С прибытием!
Каких‑то пару недель прошло с того момента, как Бия освободилась от зимних оков и, обрадовавшись этому, весело неслась на встречу с Катунью, не обращая внимания на первые пароходы, которые упрямо продирались вверх по течению к Бийской пристани. Река радовалась весне. Ей не было дела до того, что на палубе одного из пароходов стоит высокий человек и с улыбкой наблюдает за тем, как волны моют прибрежную гальку и выбрасывают на нее большие и малые коряги, принесенные Бией от самого Телецкого озера. Человек следовал в Бийск, чтобы далее отправиться в свою девятую по счету экспедицию, дабы изучить Чуйский тракт и подготовить предложения по его строительству…
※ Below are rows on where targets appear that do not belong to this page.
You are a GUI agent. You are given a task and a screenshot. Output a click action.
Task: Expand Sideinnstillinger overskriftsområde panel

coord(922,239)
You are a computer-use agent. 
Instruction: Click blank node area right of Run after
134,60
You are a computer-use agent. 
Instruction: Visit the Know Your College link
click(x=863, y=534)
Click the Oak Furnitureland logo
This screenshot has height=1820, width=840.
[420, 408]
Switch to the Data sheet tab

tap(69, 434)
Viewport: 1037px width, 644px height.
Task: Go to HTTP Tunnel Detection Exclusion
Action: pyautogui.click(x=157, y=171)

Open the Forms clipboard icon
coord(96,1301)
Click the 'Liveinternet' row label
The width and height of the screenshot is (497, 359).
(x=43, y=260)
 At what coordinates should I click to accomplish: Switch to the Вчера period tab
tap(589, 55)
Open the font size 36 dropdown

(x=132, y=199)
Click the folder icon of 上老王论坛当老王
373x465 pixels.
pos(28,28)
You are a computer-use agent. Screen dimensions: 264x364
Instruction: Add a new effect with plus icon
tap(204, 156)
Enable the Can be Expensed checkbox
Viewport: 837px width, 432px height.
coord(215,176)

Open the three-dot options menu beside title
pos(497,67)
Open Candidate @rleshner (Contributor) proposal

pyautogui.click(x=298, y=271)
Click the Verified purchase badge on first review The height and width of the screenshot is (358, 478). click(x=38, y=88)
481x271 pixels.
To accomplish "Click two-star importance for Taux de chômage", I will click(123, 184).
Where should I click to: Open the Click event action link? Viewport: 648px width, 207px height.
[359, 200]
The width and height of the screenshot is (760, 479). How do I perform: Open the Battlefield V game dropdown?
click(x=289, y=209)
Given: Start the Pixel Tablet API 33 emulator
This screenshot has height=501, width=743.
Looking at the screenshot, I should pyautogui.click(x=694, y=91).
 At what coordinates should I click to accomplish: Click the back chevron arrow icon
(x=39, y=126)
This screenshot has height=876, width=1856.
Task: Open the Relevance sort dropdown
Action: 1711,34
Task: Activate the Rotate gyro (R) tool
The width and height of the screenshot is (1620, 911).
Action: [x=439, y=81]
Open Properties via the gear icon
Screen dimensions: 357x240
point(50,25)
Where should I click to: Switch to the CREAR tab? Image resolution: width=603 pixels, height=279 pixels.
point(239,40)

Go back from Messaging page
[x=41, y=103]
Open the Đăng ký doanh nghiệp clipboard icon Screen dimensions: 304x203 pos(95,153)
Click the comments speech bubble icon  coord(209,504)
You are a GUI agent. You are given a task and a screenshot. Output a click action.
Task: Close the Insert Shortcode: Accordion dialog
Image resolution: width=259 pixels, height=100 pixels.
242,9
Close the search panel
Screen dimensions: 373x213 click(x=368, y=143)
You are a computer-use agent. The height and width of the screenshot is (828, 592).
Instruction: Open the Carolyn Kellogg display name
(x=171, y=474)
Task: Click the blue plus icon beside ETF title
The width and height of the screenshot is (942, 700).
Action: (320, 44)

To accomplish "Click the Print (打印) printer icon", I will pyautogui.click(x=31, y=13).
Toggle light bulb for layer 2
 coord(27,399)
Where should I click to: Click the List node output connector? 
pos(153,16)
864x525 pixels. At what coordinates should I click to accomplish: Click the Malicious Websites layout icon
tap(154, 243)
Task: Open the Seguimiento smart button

— С прибытием, Вячеслав Яковлевич! — пароход уткнулся носом в пристань… — Ждем, ждем… — бийскому главе еще накануне телеграфировали о прибытии коллежского секретаря, техника путей сообщения, канцелярского чиновника из окружного управления господина Шишкова. Кроме того, в телеграмме указывалось о необходимости оказать всяческое содействие в снабжение продовольствием и всем прочим необходимым. Вот Федор Федорович Доброходов и расстарался: и комнаты уже готовы к приезду гостей, и столы уж накрыты, горячее только осталось подать, как усядутся.
— Федор Федорович, каждый раз смотрю на вашу реку и дивлюсь ею! Красавица! — далее, как и полагается при встрече, последовало рукопожатие. — Куда прикажете оборудование разгрузить?
— Ну дак это уж от вас зависит: погостите пару-тройку дней, так покуда на склад мой отправим, а ежели спешить изволите, прямо сразу на подводах и уложим…
Шишков пригладил свою каштановую бородку.
— Нет, гостить некогда, завтра с утра и отправимся… — прищурился, улыбнулся и добавил, дабы не обидеть радетельного хозяина… — а вот от ужина не откажемся.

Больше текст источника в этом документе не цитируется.